Lawyer-bashing goes back at least to Shakespeare ("The first thing we'll do is kill all the lawyers"), and probably all the way back to the day some ancient shaman first hung out a stone shingle and charged a fee for his services.

Lawyers wince at the jokes, but they can hardly shrug off more serious evidence of public displeasure with the profession, such as the perennial surveys that show lawyers are held in low esteem or recent calls for reforms to curb the "litigation explosion."

A few lawyers are thought to be doing something important for society, like prosecutors who send criminals to jail or the lawyer who won your lawsuit. By and large, though, the public regards most lawyers as engaged in work that, at best, is marginally useful at too high a price, or that, more sinisterly, is needlessly adding to the complexity and vexatiousness of modern life, not to mention impeding American productivity and competitiveness.

So common is this jaundiced view of lawyers that one is startled to come across a passage like this one in "Pleading Guilty," the new novel from lawyer-writer Scott Turow. Describing one of his law partners, a hard-nosed corporate lawyer who nonetheless "believes that he is engaged in an enterprise that is fundamentally good," the narrator says:

"Don't sneer. It's easy to be a poet sitting behind the gates of a university or a monk in a monastery and feel there is a life of the spirit to which you are dedicated. But come into the teeming city, with so many souls screaming, I want, I need, where most social planning amounts to figuring out how to keep them all at bay - come and try to imagine the ways the vast unruly community can be kept in touch with the deeper aspirations of humankind for the overall improvement of the species, the good of the

many and the rights of the few. That I always figured was the task of the law, and it makes high-energy physics look like a game show."

The lawyer as do-gooder? A suit, a briefcase, and "a life of the spirit"? C'mon!

This view of lawyers isn't just a novelist's fantasy, though. Consider a Fordham Law Review article published last year by Robert Clark, the dean of Harvard Law School, called "Why So Many Lawyers? Are They Good or Bad?" In contrast to Turow's flowing prose, scholar Clark employs the fastidious language of the social scientist. But their roads lead to similar destinations.

Dean Clark acknowledges that the number of lawyers in the United States has skyrocketed in recent years, in both actual and per capita terms. He doesn't view this trend in the alarmist way of many lawyer-bashers, however. In answer to the first question in his title, Clark concludes that the increase in lawyers is a market response to the growing demand for the work lawyers perform.

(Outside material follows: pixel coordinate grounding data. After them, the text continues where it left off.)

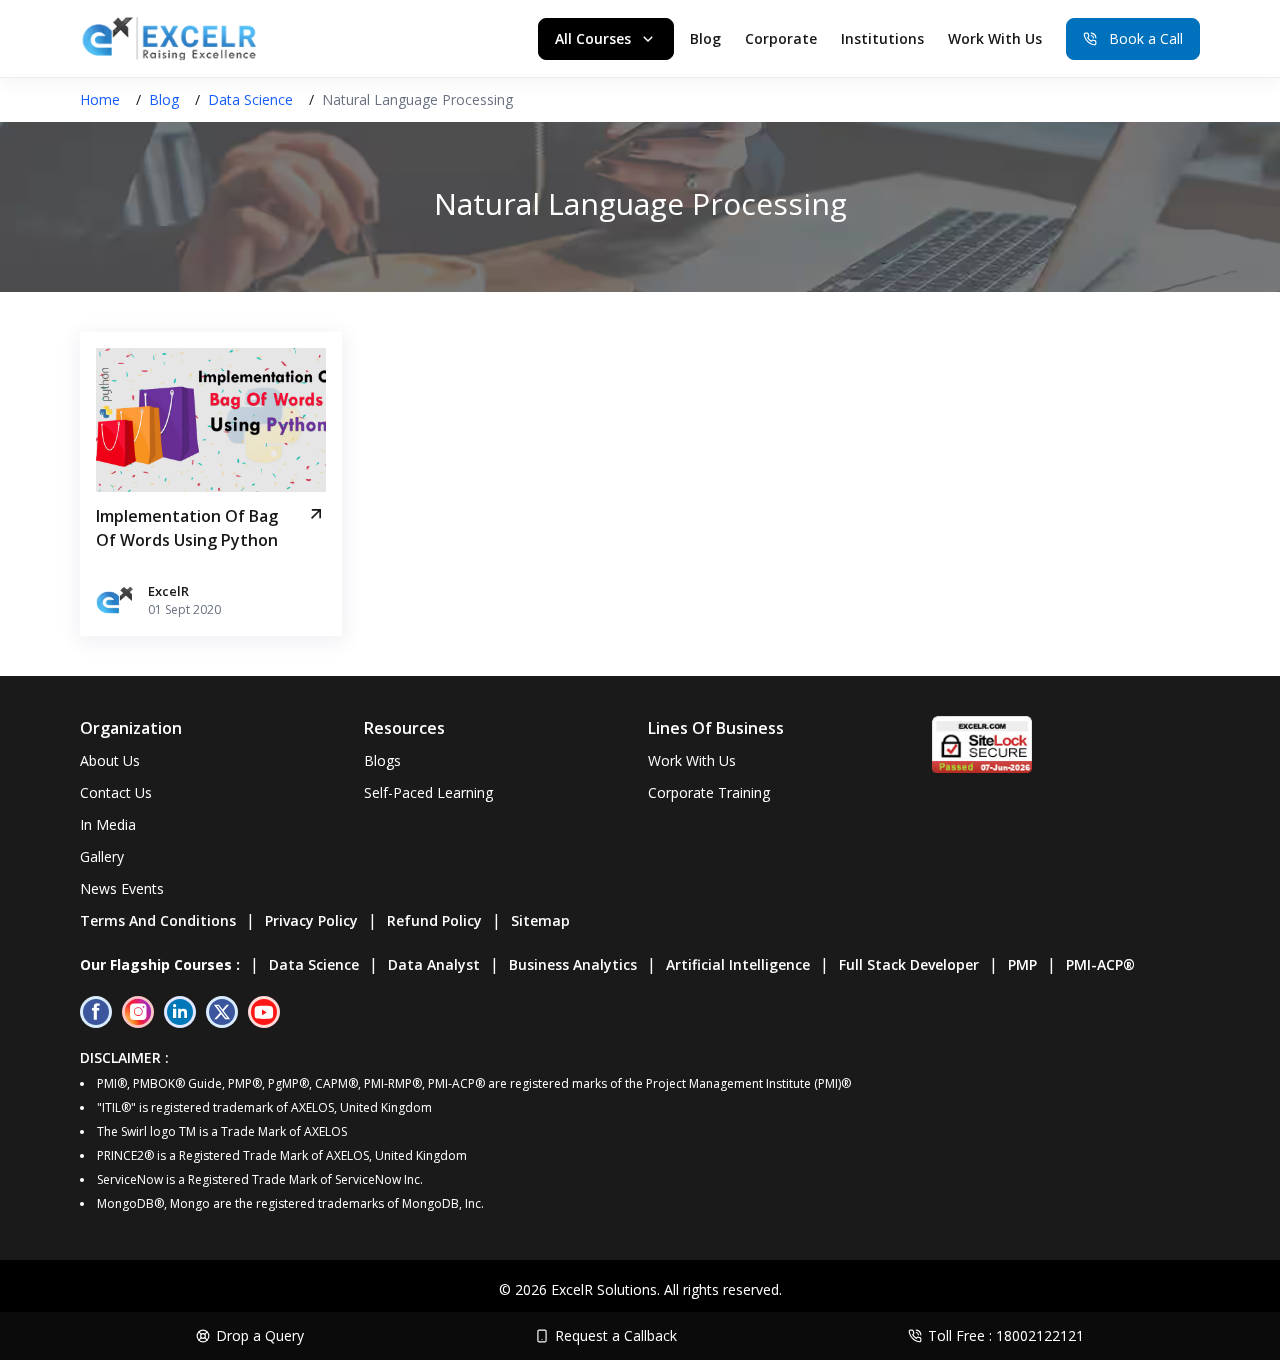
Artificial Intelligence (738, 964)
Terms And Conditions (158, 920)
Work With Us (995, 38)
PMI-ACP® (1100, 964)
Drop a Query (260, 1335)
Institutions (882, 38)
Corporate (781, 38)
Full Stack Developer (909, 964)
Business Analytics (573, 964)
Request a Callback (616, 1335)
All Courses (593, 38)
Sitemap (540, 920)
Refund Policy (434, 920)
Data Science (250, 99)
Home (100, 99)
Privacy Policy (311, 920)
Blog (705, 38)
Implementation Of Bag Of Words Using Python (187, 528)
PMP (1022, 964)
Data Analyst (434, 964)
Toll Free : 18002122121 (1006, 1335)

And what is that work? Clark writes that lawyers, in a wide variety of ways, "handle the rules and norms that define rights and duties among people and organizations. That is, they are specialists in normative ordering."

Clark plausibly outlines reasons why, in late-20th century America, there is a great and economically rational demand for professionals skilled in "normative ordering," in writing, interpreting, and enforcing the rules that govern social and commercial interactions in a complex and increasingly diverse society.

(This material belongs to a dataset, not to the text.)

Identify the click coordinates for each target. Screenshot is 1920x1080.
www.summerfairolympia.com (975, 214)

The legal profession is "a useful one," Clark concludes. But beyond that, he says, the profession "can properly aspire to be noble, for at its best its members' services can augment the sum of human welfare."

The American Bar Association has just announced a $700,000 program to improve lawyers' public image. The ABA will do well if it can even persuade people that most lawyers are honest and public-spirited; it's probably too much of a reach for the legal profession to assert claims of nobility for "normative ordering."

But if more lawyers understood the ways in which their "enterprise" is "fundamentally good" and why the profession "can properly aspire to be noble," their own performance would improve and their public-image problem would take care of itself.